Dimension #1: Universe coverage and weighting mechanism
Decisions surrounding the universe coverage and weighting mechanisms of strategies can meaningfully impact investor portfolios because they influence the amount of liquidity available, which in turn affects transaction costs. For instance, if we invest in a strategy that allocates equal weights to all stocks with no consideration of the size of a company (an equal-weighted scheme), we inherently have a higher exposure to smaller companies, which tend to be less liquid and more expensive to trade. Unfortunately, most investors ignore liquidity issues because of the difficulty in observing their tangible impact on portfolio returns.
This dimension partially informs why we chose to avoid an equal-weighted approach, even though it is the simplest non-price-weighted weighting mechanism of all! Consider the comparative analysis conducted by Aked et al. (2014). The starting universes of the portfolios in the analysis include all stocks within the largest 85th percentile rank, either by cumulative market capitalization (for the cap-weighted and equal-weighted strategies) or by cumulative fundamental weight (for the fundamental strategy).2 Both essentially cover a fixed portion of the market and are consistent with the practices of the most popular index providers.
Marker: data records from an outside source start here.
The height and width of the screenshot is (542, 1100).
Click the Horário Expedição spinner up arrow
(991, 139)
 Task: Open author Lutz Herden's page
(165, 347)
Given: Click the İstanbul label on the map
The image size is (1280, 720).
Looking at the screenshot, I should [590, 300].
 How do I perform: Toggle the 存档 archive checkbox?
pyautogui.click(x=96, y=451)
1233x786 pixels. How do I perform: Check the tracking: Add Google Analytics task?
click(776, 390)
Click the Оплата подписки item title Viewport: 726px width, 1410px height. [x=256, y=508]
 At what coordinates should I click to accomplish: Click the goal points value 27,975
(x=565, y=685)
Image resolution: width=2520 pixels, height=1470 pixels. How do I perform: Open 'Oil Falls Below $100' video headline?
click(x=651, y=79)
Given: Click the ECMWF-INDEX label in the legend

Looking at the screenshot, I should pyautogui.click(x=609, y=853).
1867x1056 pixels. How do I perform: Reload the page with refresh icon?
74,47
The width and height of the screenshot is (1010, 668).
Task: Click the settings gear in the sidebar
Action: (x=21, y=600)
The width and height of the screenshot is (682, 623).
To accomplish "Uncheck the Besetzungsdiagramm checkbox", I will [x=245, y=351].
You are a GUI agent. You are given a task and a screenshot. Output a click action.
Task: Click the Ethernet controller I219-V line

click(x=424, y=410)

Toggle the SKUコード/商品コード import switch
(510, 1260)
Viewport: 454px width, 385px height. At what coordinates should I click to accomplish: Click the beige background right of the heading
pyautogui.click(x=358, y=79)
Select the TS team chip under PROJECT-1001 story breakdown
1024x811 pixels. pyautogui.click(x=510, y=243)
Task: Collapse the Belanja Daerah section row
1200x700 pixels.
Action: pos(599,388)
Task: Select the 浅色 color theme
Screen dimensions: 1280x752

A couple of observations: First, both an equal-weighted approach and a fundamental-weighted approach exploit a weakness in the cap-weighted approach—the tendency to overweight overpriced stocks and underweight underpriced stocks. So, as expected, both strategies meaningfully outperform the cap-weighted benchmark over the long run. Second, and more surprising, we observe a substantial difference in the performance of the fundamental approach and of the equal-weighted approach across the G7 countries: Australia, Canada, France, Germany, Italy, Japan, United Kingdom, and United States.